Jakarta (LPTQ
Nasional), Menteri Agama Republik Indonesia (Menag RI) Prof. Dr. KH. Nasaruddin
Umar menegaskan bahwa Musabaqah Tilawatil Qur’an (MTQ) bukan hanya
memperlombakan seni baca Al-Qur’an tetapi merupakan bentuk manifestasi
kecintaan kepada Al-Qur’an. Hal ini disampaikan Menag pada pembukaan MTQ
Internasional ke-IV 2025 di Jakarta.
Acara ini
dilaksanakan pada tanggal 28 Januari sampai 2 Februari 2025 di Grand Sahid Jaya
Jakarta dengan tema “Al-Qur’an, Environment, and Humanity for Global Harmony”.
“MTQ merupakan
bentuk manifestasi kecintaan kita kepada Al-Qur’an. Kenapa? Karena Al-Qur’an
adalah Firman Allah (Kalam Allah)”, tegas Menag Nasaruddin Umar.
Menag Nasaruddin
Umar juga menyampaikan bahwa Al-Qur’an menjadi pusat perhatian masyarakat bukan
hanya Islam tetapi masyarakat dunia. Keadaan ini dibuktikan dengan percetakan
penerbitan Al-Qur’an yang massif dilakukan di dunia dan Al-Qur’an yang menjadi objek
kajian dari berbagai pihak.
“Tidak ada
penerbitan buku yang mampu mengalahkan penerbitan al-Qur’an, bahkan lebih
banyak dibandingkan dengan penerbitan novel The Da Vinci Code karya Dan Brown.

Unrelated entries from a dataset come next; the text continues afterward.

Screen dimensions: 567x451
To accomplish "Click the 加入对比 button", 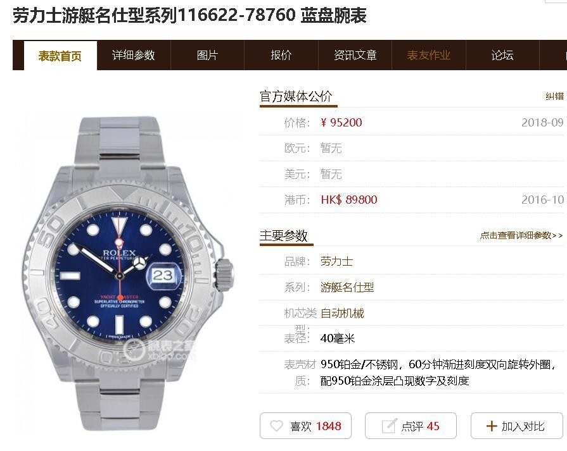I will 517,426.

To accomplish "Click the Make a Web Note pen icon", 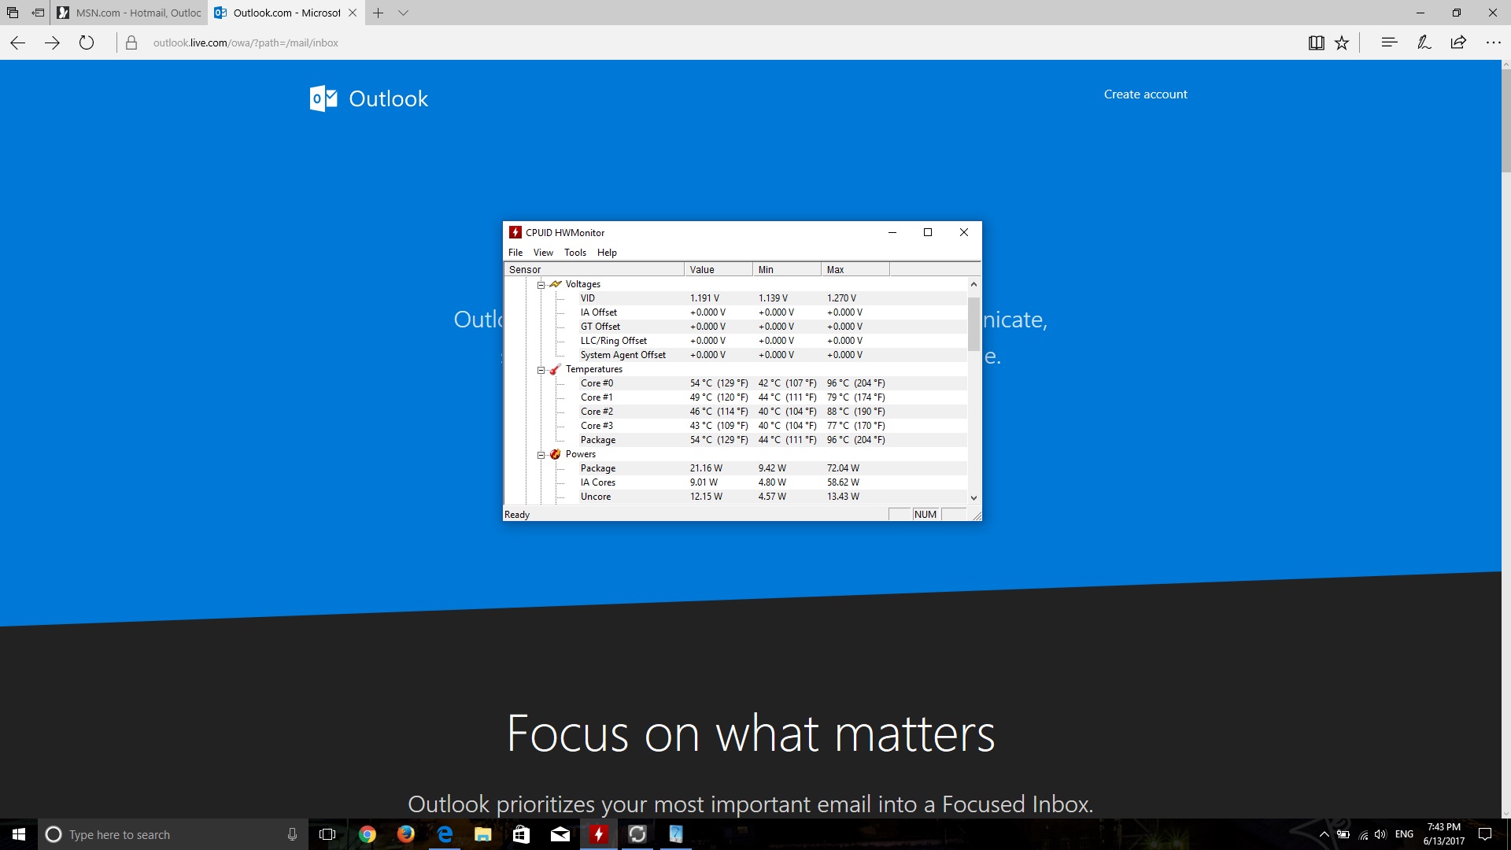I will coord(1424,43).
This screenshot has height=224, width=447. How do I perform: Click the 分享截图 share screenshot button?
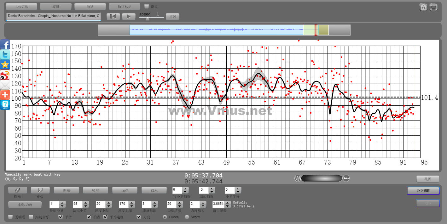click(423, 191)
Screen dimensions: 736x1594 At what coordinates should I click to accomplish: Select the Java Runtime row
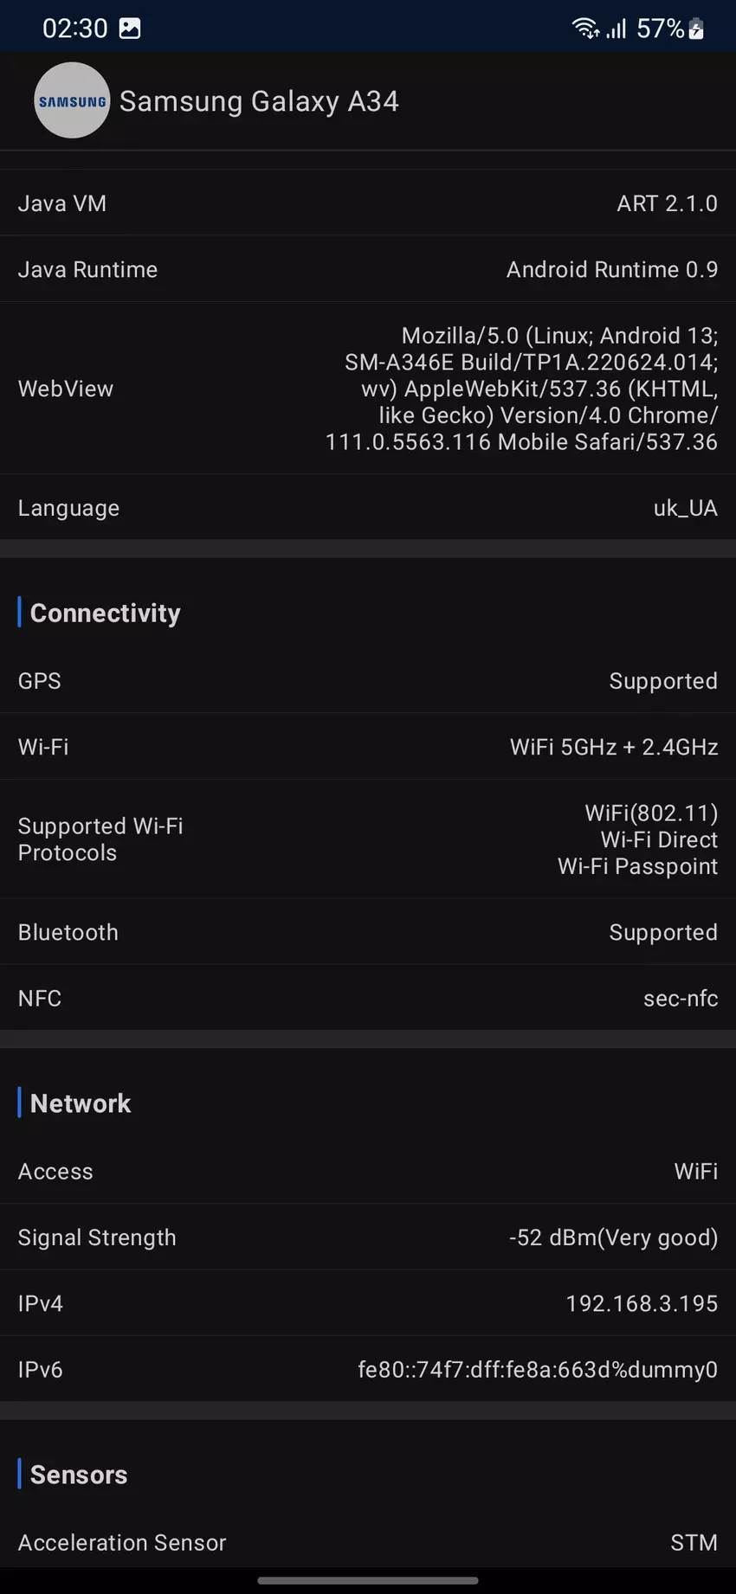(368, 269)

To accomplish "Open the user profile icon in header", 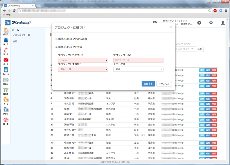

Selain itu al-Qur’an menjadi pusat perhatian, bukan hanya oleh seniman,
politisi, ahli agama bahkan juga bagi para saintis yang banyak mendalami
Al-Qur’an. Semakin (Al-Qur’an) dikaji semakin bermunculan rahasia-rahasia
kedahsyatan Al-Qur’an. Kita juga paham bahwa Al-Qur’an bukan hanya petunjuk
bagi umat Islam saja tetapi rahmatan lil ‘alamin”.
Menag juga
menggariskan bagaimana mengartikulasikan nilai-nilai Al-Qur’an kepada
masyarakat modern yang disebut dengan masyarakat era post truth. Maksudnya
adalah ketika nilai-nilai kebenaran tidak lagi bersandar hanya kepada teks suci
seperti Al-Qur’an tetapi juga ada “otoritas lain” selain teks suci yang
menentukan suatu kebenaran. Bagaimana tetap mengunggulkan Al-Qur’an sebagai
sumber tata nilai yang dapat membimbing seluruh kehidupan masyarakat.
Menag Nasaruddin
Umar menyampaikan bahwa tema “Al-Qur’an, Environment, and Humanity for Global
Harmony” yang diusung dalam MTQ Internasional ini menegaskan bahwa Al-Qur’an
adalah salah satu kitab yang menekankan bagaimana melestarikan lingkungan
merupakan suatu keharusan.
“Ada NGO di Amerika
yang mengatakan ayat-ayat dalam Al-Qur’an, Bible dan Marmur yang termasuk dalam
abrahamic religion menggambarkan manusia sebagai penguasa alam semesta seperti
ayat “ini ja’ilun fi al-ardhi khalifah”, wa sakhkhara lakum ma fi al-samawati
wa ma fi al-ardhi” yang dianggap sebagai dalil untuk mengeksploitasi alam
melampaui daya dukungnya, kata Menag.
Menurut Menag jika
ayat-ayat di atas dibaca secara terpotong memang akan demikian (menghasilkan
pemahaman salah), sehingga kita harus membaca Al-Qur’an secara komprehensif.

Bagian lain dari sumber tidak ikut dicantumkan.